Origine et histoire de l'Église Saint-Patern
L'église Saint-Patern de Louvigné-de-Bais remplace une ancienne église romane du XIIe siècle, dont seule une chapelle seigneuriale subsiste, remaniée à l’époque gothique. Sa construction actuelle, initiée en 1536 par l’architecte Richard Babin, adopte un plan en croix latine avec une nef, des chapelles latérales formant transept, et un chœur à chevet plat. Consacrée en 1548, elle est enrichie en 1563 par un collatéral nord financé par Jean Coury et Jean Perdriel, puis en 1759-1760 par son pendant sud, remplaçant une chapelle médiévale pour des raisons de symétrie. La tour classique, érigée en 1760 par l’architecte rennais Antoine Le Forestier, couronne l’édifice d’un dôme et d’une flèche, typiques de l’« architecture neutre » du XVIIIe siècle.
Les vitraux de l’église, datant des XVe, XVIe et XIXe siècles, comptent parmi les plus remarquables de Bretagne. Cinq verrières anciennes, classées monuments historiques, illustrent des scènes mariales, la Descente aux limbes (1567) ou la Transfiguration (1544), œuvres des ateliers vitréens Guyon Collin et Gilles de La Croix-Vallée. Au XIXe siècle, les peintres-verriers Lecomte et Colin de Rennes ajoutent des vitraux néogothiques, comme la Crucifixion (1886) du chœur, classée en 1984. Ces ensembles reflètent l’évolution stylistique, du gothique flamboyant à la Renaissance, et l’influence des donateurs locaux, tels Louise de Goulaine ou Michel Le Sénéchal.
L’intérieur, entièrement voûté de bois, abrite un mobilier liturgique classé : retables des XVIIe et XVIIIe siècles, dont celui du transept nord (1653) orné d’un tableau de la Dation du rosaire à saint Dominique, et une Vierge de Pitié en terre cuite (1785) par Pierre Taveau. Les fonts baptismaux (1782), signés des marbriers Étienne Duval et Noyer, ainsi que l’orgue de Jean-Baptiste Claus (1880), originaire du Théâtre de Rennes, témoignent de l’artisanat local. L’édifice, inscrit en 1926 puis classé en 1984, illustre la richesse artistique et religieuse de la Haute-Bretagne sous l’Ancien Régime.
La façade sud, sobre, contraste avec la façade nord, ornée d’une porte Renaissance et de contreforts sculptés. Un cadran solaire (1770) et un campanile octogonal complètent l’architecture extérieure. La chapelle seigneuriale romane, transformée en sacristie, abrite une crypte sépulcrale sous le chœur, rappelant les liens féodaux du site. Les arcades intérieures, en tiers-point, reposent sur des piles alternativement cylindriques et octogonales, tandis que les verrières des collatéraux éclairent un espace marqué par des sablières et des blochets sculptés d’anges.

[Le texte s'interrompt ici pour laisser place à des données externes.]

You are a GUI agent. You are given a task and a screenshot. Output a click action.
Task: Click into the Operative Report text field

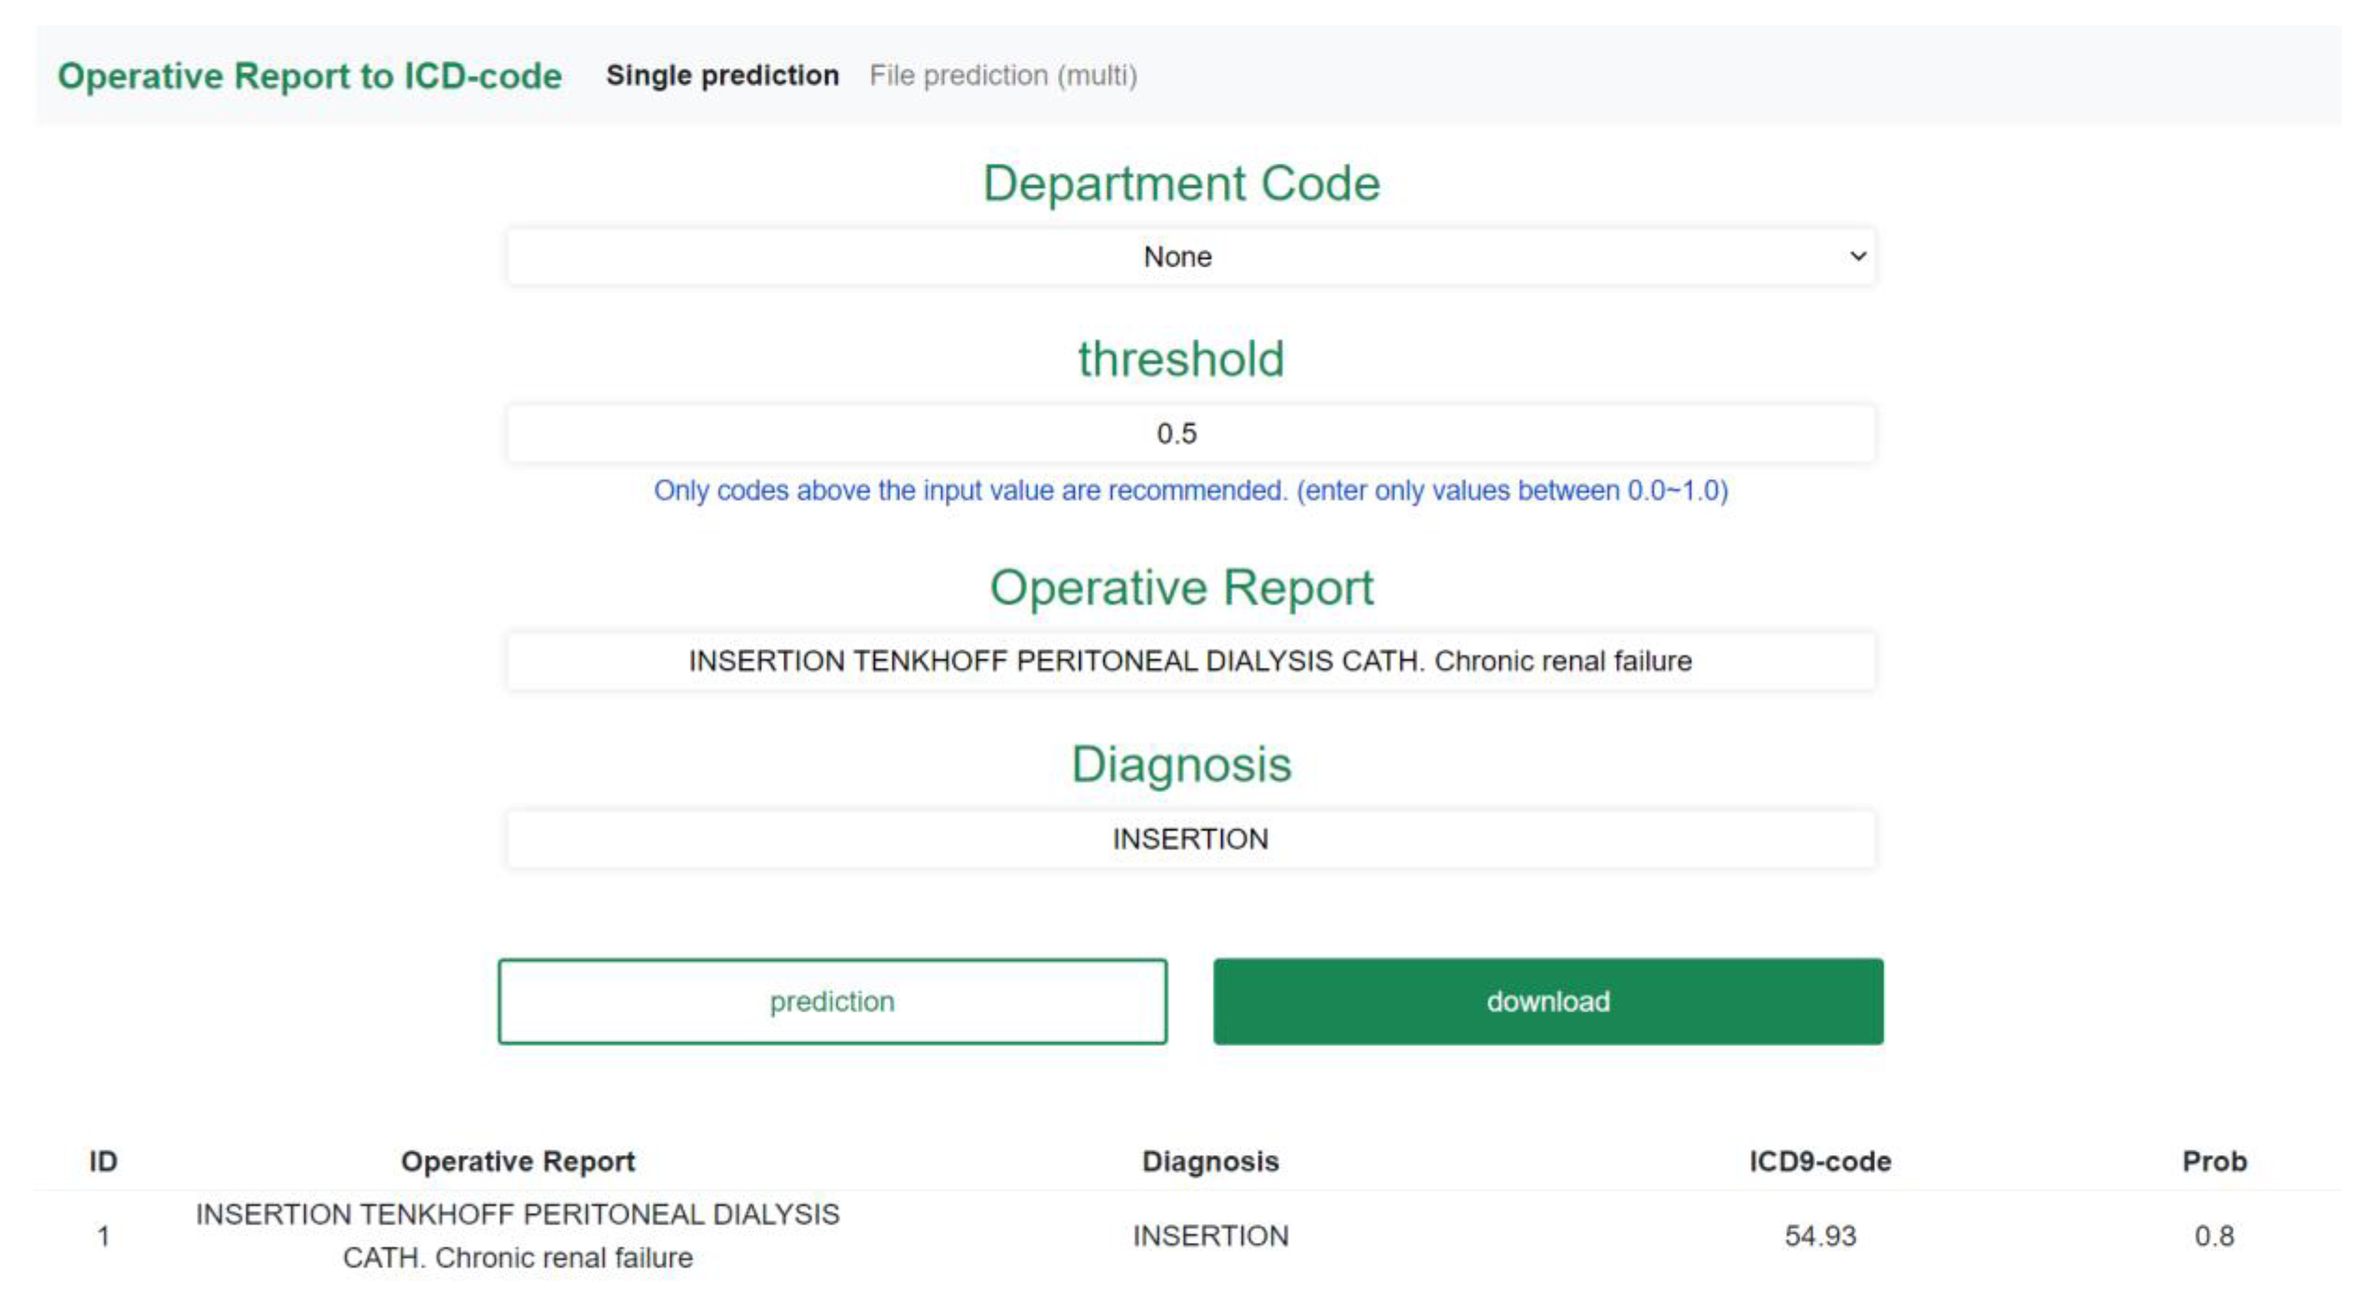(1190, 661)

L’église Saint-Patern incarne les mutations architecturales et religieuses de la Bretagne, des guerres de Religion à la Révolution. Son plan, ses vitraux et son mobilier reflètent les influences successives : gothique tardif, Renaissance, et classicisme du XVIIIe siècle. Les commanditaires, nobles (famille d’Espinay) ou bourgeois (marchands locaux), ont façonné son identité, entre dévotion et affirmation sociale. Classée pour ses vitraux et son retable, elle reste un témoin majeur du patrimoine breton, étudié par des historiens comme Amédée Guillotin de Corson ou René Couffon.
Les restaurations des XIXe et XXe siècles, comme celle de l’orgue par Yves Sévère (1981), ont préservé cet héritage. Aujourd’hui propriété communale, l’église continue de jouer un rôle central dans la vie locale, entre culte et tourisme patrimonial. Son inscription à l’Inventaire général et sa protection au titre des monuments historiques soulignent son importance dans le paysage religieux et artistique d’Ille-et-Vilaine.